We by default turn on the HW coordination.  For most of the modern
Intel CPUs, the P-state setting, hw.acpi.cpu.px_domX, only puts the
upper limit of the CPUs frequency; e.g. CPU may run @1000Mhz even if
the P-state is set to 2000Mhz, when the system is idle.  As far as I
tested, most of the power saving of the Intel CPUs are from deep
C-state instead of P-state (see powerd man page, -c option).  And I
normally disable CPU frequency adjustment by passing -f to powerd.

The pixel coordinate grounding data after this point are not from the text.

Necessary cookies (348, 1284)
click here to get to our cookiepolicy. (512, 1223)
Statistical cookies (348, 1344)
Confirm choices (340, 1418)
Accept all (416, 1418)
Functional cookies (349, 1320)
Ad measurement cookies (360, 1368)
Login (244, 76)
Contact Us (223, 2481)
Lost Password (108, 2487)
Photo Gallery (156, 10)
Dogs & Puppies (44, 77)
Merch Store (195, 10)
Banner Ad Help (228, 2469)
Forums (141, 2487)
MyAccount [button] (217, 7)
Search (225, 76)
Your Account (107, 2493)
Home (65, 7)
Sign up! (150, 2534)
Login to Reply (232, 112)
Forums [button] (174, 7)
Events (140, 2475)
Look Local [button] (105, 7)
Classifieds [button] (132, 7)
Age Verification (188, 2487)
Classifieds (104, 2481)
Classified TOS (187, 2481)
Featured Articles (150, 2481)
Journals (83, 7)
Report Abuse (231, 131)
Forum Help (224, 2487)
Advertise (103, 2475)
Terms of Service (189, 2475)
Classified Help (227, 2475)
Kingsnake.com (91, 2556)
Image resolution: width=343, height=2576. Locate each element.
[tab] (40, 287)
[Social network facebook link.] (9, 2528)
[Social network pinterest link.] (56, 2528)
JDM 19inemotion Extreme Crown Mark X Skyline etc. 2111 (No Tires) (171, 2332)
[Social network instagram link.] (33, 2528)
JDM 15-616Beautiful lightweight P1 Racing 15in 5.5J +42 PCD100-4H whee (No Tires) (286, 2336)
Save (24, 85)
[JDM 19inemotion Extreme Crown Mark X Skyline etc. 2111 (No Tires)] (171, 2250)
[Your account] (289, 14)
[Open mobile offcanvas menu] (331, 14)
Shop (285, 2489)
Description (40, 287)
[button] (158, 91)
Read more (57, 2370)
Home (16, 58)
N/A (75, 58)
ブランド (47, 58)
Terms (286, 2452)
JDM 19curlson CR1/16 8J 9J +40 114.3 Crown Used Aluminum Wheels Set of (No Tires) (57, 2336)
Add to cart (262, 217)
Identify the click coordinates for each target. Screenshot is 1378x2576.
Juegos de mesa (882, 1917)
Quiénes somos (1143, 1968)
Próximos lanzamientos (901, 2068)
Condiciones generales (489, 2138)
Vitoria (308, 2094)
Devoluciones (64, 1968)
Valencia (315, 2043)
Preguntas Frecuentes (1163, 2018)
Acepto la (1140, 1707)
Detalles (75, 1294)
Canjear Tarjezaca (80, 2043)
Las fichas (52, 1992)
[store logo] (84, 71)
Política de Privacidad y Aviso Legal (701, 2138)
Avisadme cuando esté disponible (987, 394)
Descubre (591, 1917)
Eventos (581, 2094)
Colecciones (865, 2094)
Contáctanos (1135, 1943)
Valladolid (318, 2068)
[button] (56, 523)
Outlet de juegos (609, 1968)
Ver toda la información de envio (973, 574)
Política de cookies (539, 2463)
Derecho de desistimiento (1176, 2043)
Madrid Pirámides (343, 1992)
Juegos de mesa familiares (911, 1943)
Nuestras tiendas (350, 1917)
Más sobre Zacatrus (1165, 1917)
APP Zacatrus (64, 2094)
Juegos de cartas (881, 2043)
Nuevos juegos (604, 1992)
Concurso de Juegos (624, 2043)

You can check your CPU running frequency w/ 'systat -sens 1'; I think
aperf is in GENERIC kernel.

Thanks,
sephe


On Wed, Jul 5, 2017 at 1:33 AM, Brandon Werner <[email protected]> wrote:
> Hello,
> I recently got  a new machine with Skylake and one of the technologies 
> advertised is hardware Pstates. From what I could tell Linux and Windows 
> support this technology but I couldn't find anything about the BSD's. I must 
> admit I don't clearly understand the technology but I guess my questions are 
> basically whether DragomFly supports these and if not will battery life be 
> worse. Also is it still reccommended to use powerd to scale the cpu for 
> saving battery on these CPU's? Thanks for the help.